• _TASK INPUT_:
■ ■ ■ ■ ■ ■ ■
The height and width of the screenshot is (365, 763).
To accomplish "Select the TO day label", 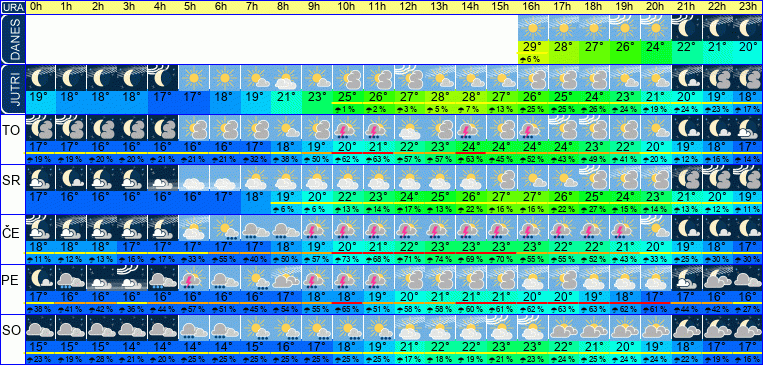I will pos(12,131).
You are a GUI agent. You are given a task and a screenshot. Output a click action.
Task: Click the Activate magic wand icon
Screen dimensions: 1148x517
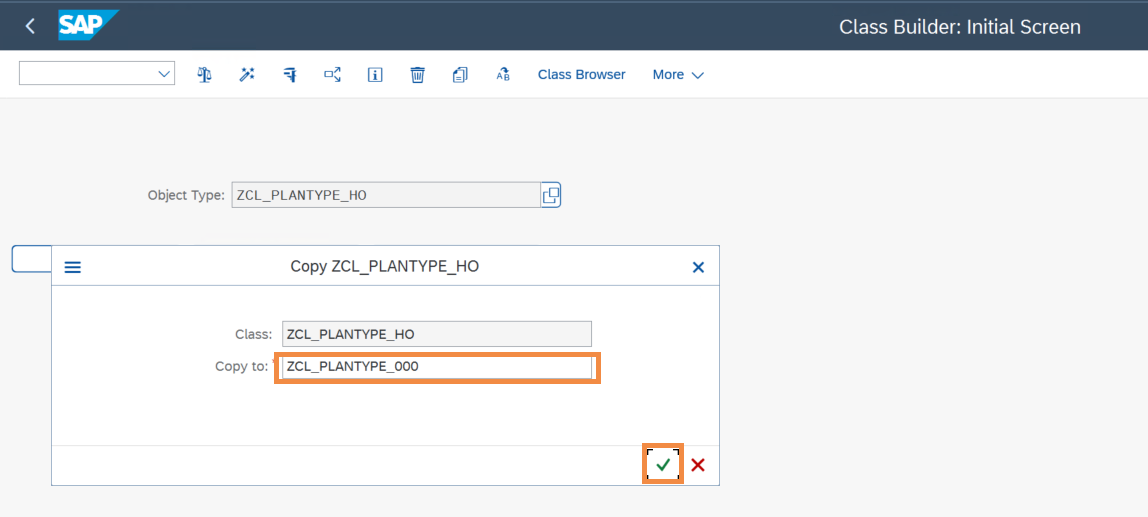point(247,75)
■ ■ ■ ■ ■ ■ ■
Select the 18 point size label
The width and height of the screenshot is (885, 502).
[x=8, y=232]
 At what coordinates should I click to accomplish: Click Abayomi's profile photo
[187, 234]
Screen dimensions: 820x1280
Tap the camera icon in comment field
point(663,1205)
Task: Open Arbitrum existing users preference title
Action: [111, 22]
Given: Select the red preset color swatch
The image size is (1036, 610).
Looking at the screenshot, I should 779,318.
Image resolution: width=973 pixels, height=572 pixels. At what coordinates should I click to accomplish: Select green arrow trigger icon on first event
■ ■ ■ ■ ■ ■ ■
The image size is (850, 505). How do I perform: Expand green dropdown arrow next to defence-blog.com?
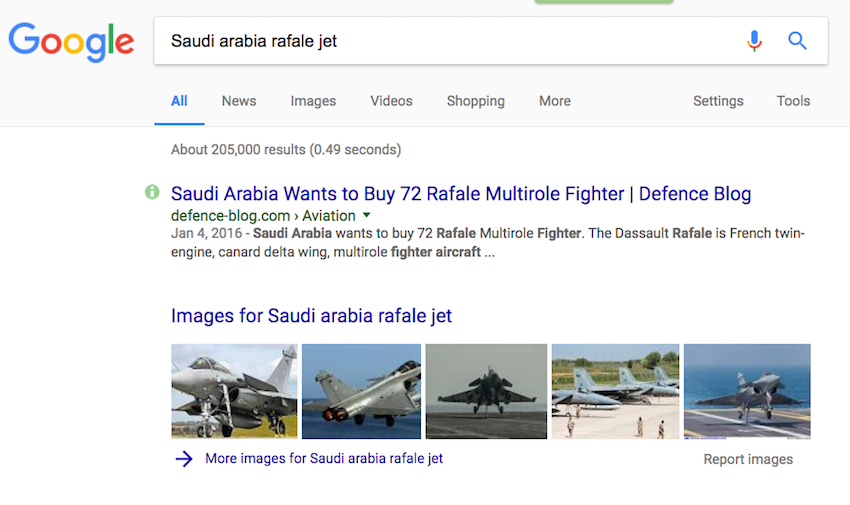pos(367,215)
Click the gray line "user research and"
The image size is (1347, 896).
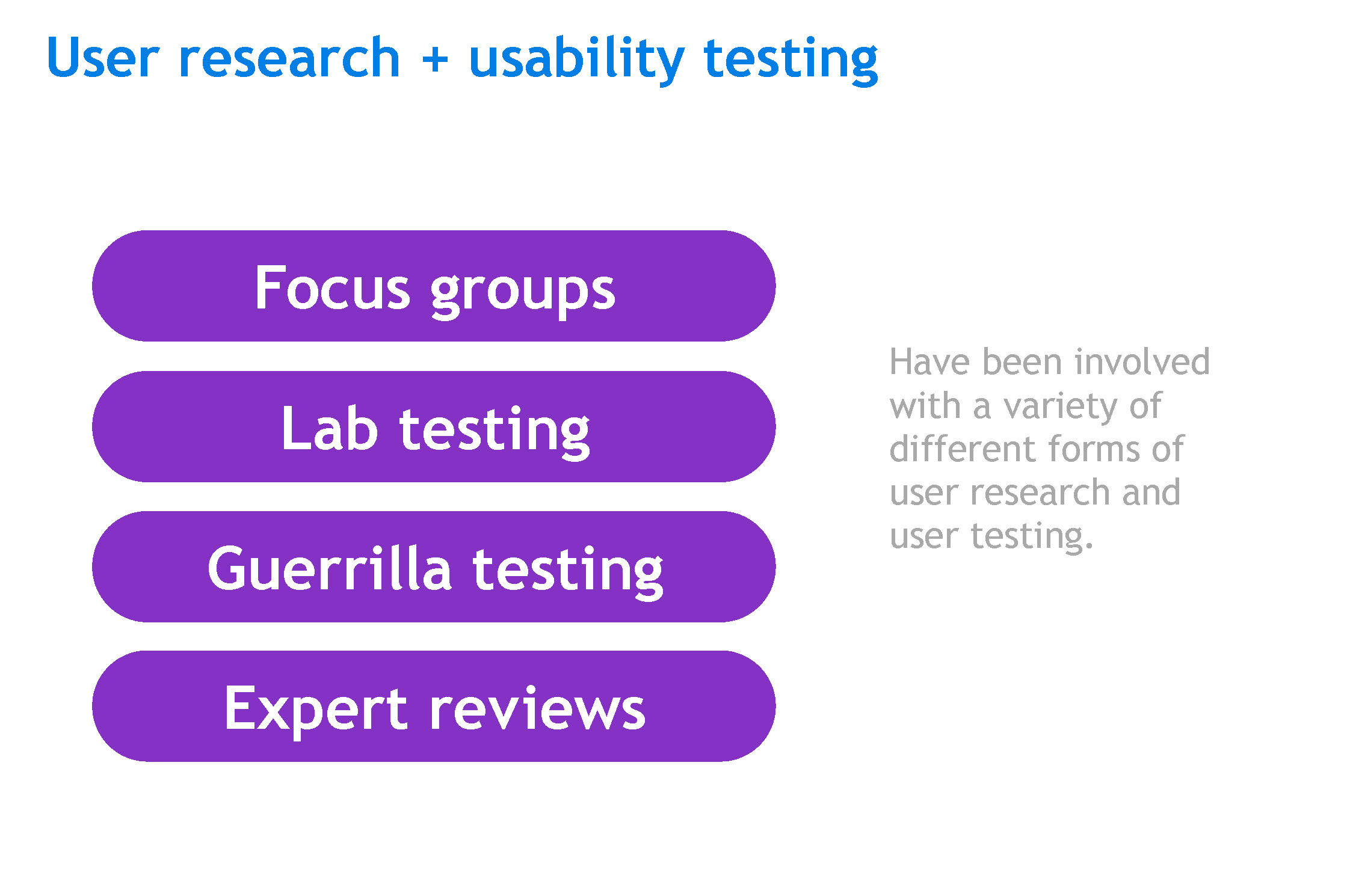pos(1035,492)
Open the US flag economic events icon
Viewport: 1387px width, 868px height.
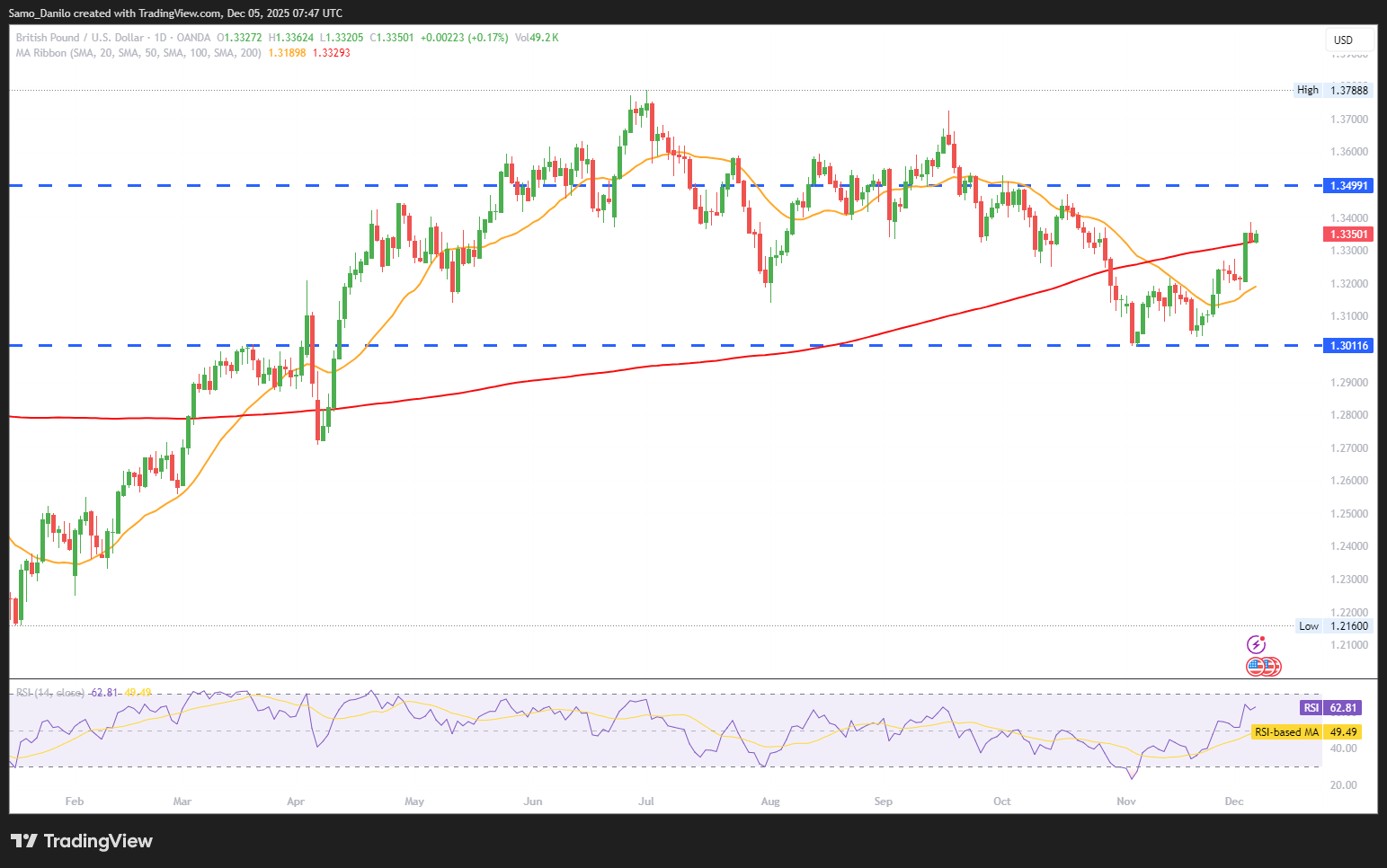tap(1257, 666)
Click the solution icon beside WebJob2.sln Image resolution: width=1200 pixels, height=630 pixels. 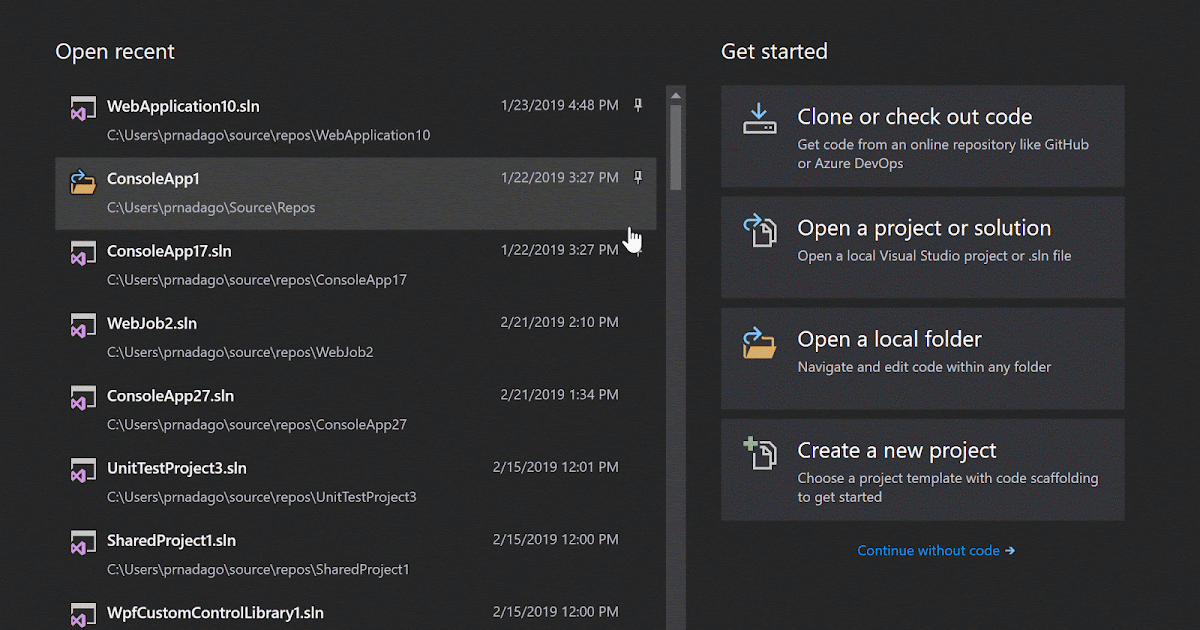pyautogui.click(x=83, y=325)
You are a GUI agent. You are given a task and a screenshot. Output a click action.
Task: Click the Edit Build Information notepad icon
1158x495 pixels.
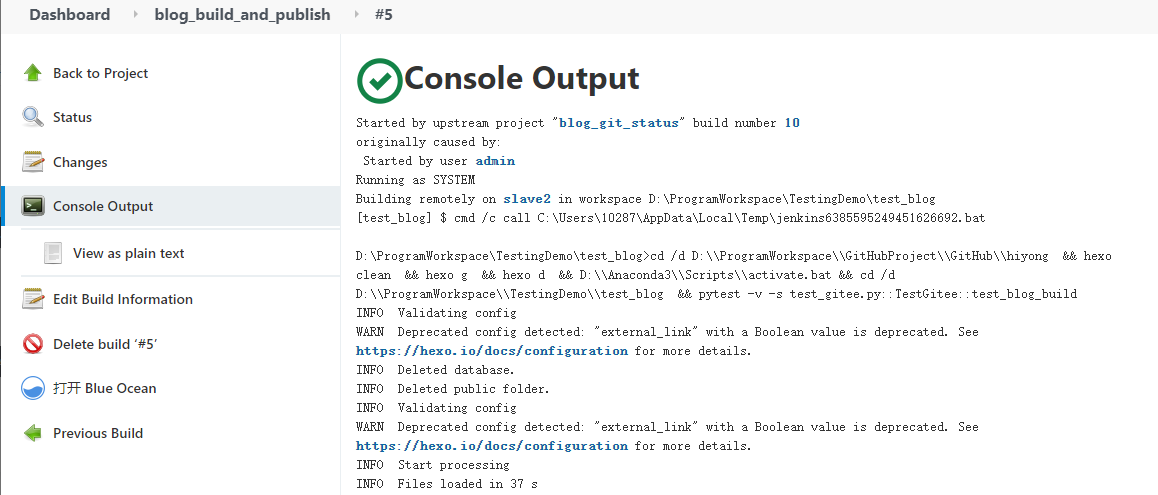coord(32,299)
■ ■ ■ ■ ■ ■ ■
• _WHAT THIS TASK INVOLVES_: Restate word for word the entries above from the line with "Given: Select the red preset color swatch" through the line with "Image resolution: width=973", inclusive, leaving out everything else.

• _SOLUTION TO THIS TASK_:
Given: Select the red preset color swatch
The image size is (1036, 610).
Looking at the screenshot, I should 779,318.
Image resolution: width=973 pixels, height=572 pixels. At what coordinates should I click to accomplish: Select green arrow trigger icon on first event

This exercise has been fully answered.